Compared to other large language models like Amazon Nova Pro, Gemini Pro 1.5, and GPT-4o, new Llama 3.3 holds its own. For general knowledge (MMLU), Llama 3.3 matches Amazon Nova Pro at 86.0% in zero-shot tests and does better than GPT-4o (85.9%). In following instructions (IFEval), Llama 3.3 scores 92.1%, tying with Amazon Nova Pro and doing better than GPT-4o (84.6%) and Gemini Pro 1.5 (81.9%).

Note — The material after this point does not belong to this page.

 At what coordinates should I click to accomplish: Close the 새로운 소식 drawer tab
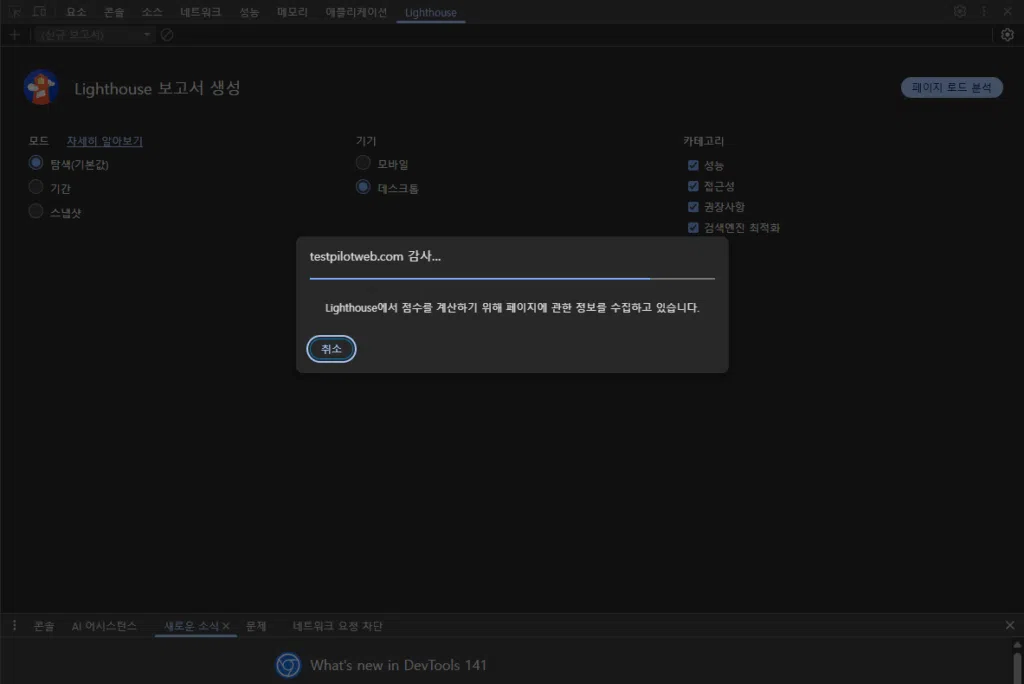[227, 624]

For coding tasks, Llama 3.3 scores 88.4% on HumanEval, slightly behind Amazon Nova Pro (89.0%) but ahead of GPT-4o (86.0%). It also handles math problems well, scoring 77.0%, which is better than Amazon Nova Pro (76.6%) and GPT-4o (76.9%) but not as strong as Gemini Pro 1.5 (82.9%).

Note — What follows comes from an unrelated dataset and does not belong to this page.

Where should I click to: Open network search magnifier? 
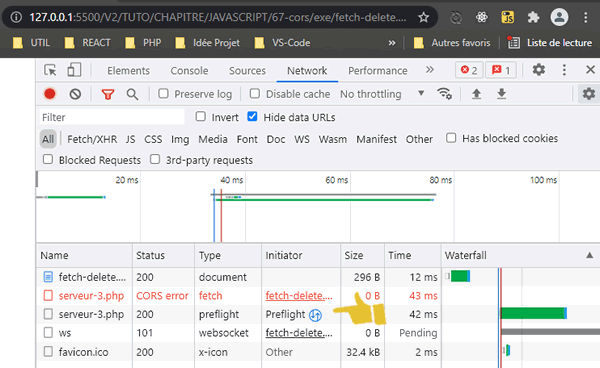[x=132, y=94]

In multilingual assignments, Llama 3.3 stands out with 91.1%, ahead of OpenAI GPT-4o (90.6%) and Gemini Pro 1.5 (89.6%). Most importantly, Llama 3.3 is the most cost-effective option, offering the lowest price per input and output token, making it a great choice for developers who want both high performance and affordability.